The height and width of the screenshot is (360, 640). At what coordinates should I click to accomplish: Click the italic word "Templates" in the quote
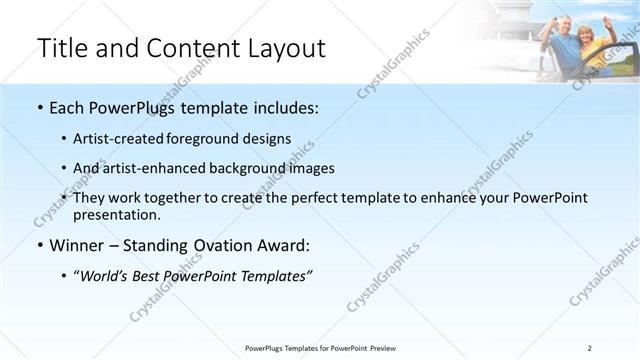click(x=275, y=276)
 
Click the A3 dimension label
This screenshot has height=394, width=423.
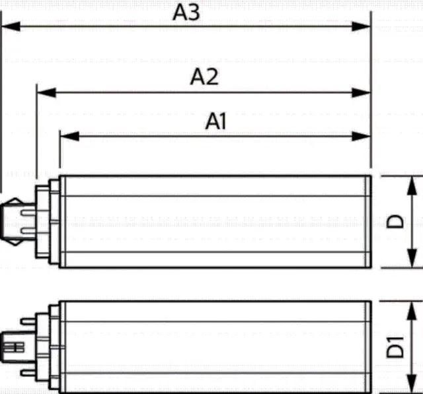click(186, 12)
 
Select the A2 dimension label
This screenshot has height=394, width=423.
click(204, 77)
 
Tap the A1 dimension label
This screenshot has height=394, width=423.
click(215, 121)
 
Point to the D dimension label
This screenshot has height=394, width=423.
click(395, 221)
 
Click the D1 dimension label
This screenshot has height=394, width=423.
click(395, 347)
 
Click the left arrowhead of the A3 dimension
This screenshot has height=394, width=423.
click(11, 26)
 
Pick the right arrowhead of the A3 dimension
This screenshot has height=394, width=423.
click(362, 26)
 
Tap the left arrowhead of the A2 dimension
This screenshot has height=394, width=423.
click(47, 92)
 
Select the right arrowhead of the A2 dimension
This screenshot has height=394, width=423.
click(362, 92)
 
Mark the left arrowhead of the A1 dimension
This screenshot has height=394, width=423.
click(69, 136)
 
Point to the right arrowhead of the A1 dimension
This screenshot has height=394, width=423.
click(362, 136)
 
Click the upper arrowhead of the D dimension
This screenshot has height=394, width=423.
click(412, 186)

### Aim
Write out all of the records above again, requests included, and multiply every coordinate in the answers by 1.55, rounding to whole numbers with halves rounded up. Leave the screenshot sizes in the requests unchanged, and omit the pictures from your answer.

### Task response
The height and width of the screenshot is (360, 640). At what coordinates should I click to accomplish: Click the italic word "Templates" in the quote
click(x=426, y=428)
 
Click the A3 dimension label
This screenshot has height=394, width=423.
click(288, 19)
 
Select the A2 dimension label
This screenshot has height=394, width=423.
click(316, 119)
 
Tap the A1 dimension label
This screenshot has height=394, width=423.
click(333, 188)
 
Point to the D dimension label
This screenshot has height=394, width=423.
click(612, 343)
 
Click the D1 dimension label
This screenshot has height=394, width=423.
click(612, 538)
 
Click the left arrowhead of the A3 dimension
This screenshot has height=394, width=423.
click(17, 40)
 
Pick the right arrowhead of the A3 dimension
This screenshot has height=394, width=423.
click(561, 40)
 
Tap the left arrowhead of the A2 dimension
This screenshot has height=394, width=423.
click(73, 143)
 
Select the right arrowhead of the A2 dimension
This screenshot has height=394, width=423.
click(561, 143)
 
Mark the left arrowhead of the A1 dimension
This screenshot has height=394, width=423.
click(107, 211)
 
Point to the right arrowhead of the A1 dimension
This screenshot has height=394, width=423.
click(561, 211)
 
Click the upper arrowhead of the D dimension
This screenshot has height=394, width=423.
click(639, 288)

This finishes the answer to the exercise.